===== AVAILABLE DATA =====

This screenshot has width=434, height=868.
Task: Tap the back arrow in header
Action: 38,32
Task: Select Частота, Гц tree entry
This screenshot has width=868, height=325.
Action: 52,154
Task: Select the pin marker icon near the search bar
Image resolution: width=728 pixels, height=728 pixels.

=====
===== AVAILABLE DATA =====

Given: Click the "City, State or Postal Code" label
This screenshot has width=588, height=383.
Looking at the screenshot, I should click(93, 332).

=====

REQUIREMENT -> Taking the listing above as the source, transcribe only the lines starting at the line with "Task: Select Частота, Гц tree entry" and going through the line with "Image resolution: width=728", unaltered and with both ends included.

EXPECTED ANSWER ->
Task: Select Частота, Гц tree entry
This screenshot has width=868, height=325.
Action: 52,154
Task: Select the pin marker icon near the search bar
Image resolution: width=728 pixels, height=728 pixels.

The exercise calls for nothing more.